▶ EXERCISE INPUTS:

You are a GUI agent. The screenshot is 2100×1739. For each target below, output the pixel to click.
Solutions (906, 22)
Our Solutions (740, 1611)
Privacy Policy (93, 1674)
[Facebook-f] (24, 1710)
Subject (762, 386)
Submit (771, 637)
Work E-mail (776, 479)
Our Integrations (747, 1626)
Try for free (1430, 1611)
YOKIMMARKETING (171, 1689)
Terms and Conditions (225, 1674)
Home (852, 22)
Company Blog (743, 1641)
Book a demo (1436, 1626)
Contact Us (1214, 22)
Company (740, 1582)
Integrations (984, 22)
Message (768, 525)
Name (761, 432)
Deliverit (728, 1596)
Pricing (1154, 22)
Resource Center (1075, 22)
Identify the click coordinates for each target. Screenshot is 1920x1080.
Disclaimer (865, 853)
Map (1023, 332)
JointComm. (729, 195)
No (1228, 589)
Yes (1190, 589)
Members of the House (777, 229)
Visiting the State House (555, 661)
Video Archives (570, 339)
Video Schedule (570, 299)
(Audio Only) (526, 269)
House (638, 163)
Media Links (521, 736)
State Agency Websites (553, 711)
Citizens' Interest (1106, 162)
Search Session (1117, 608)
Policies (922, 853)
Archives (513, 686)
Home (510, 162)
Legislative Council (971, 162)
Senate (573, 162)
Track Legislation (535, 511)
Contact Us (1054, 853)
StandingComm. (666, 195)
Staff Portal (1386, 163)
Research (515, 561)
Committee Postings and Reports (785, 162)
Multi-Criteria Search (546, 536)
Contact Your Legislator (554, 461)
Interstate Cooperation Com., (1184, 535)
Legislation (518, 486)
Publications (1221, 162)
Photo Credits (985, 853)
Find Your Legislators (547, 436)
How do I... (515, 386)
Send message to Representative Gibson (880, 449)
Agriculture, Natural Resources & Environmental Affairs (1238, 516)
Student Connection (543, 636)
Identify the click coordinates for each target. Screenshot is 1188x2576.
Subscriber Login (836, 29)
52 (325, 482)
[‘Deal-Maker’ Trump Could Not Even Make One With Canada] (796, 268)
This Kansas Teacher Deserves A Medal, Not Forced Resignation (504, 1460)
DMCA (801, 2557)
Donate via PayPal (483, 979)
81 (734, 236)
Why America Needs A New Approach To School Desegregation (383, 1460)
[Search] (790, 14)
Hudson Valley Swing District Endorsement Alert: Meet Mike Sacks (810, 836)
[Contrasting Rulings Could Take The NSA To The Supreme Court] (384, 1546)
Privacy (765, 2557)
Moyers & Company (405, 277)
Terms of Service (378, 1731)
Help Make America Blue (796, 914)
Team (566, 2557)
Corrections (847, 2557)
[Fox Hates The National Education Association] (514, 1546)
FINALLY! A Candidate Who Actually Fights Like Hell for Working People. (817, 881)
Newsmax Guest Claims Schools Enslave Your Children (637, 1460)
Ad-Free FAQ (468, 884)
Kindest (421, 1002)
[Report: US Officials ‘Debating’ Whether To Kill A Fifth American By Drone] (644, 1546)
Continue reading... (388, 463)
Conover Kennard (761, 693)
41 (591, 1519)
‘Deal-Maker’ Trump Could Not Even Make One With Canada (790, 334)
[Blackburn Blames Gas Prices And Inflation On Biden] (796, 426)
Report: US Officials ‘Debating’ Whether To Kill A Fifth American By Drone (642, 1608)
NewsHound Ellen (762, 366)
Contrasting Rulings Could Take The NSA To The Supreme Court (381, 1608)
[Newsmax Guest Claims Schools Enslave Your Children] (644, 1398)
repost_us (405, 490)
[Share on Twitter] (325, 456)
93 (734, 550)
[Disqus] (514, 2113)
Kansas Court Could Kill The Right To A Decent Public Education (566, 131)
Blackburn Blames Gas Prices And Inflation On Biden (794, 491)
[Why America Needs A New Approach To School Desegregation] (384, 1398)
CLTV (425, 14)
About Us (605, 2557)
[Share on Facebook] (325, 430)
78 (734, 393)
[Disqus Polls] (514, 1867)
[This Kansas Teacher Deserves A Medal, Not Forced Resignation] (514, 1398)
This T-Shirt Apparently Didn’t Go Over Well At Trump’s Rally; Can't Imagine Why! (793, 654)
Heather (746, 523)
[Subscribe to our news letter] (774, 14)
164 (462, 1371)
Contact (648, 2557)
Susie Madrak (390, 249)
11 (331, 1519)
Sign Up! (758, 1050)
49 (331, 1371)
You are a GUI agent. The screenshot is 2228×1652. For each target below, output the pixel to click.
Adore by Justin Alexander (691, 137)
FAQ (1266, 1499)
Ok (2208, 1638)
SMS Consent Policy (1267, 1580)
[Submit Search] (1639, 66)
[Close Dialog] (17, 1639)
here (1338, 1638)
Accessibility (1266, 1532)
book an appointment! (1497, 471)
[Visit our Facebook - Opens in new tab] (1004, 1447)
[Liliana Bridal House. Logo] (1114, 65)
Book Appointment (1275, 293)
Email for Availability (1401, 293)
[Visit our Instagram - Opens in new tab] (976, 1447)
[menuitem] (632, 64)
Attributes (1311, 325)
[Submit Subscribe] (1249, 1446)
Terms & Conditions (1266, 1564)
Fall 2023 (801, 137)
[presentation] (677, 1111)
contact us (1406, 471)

▶ PROBLEM: From the records above, return each line that includes "Blames".

▶ TASK SOLUTION:
[Blackburn Blames Gas Prices And Inflation On Biden] (796, 426)
Blackburn Blames Gas Prices And Inflation On Biden (794, 491)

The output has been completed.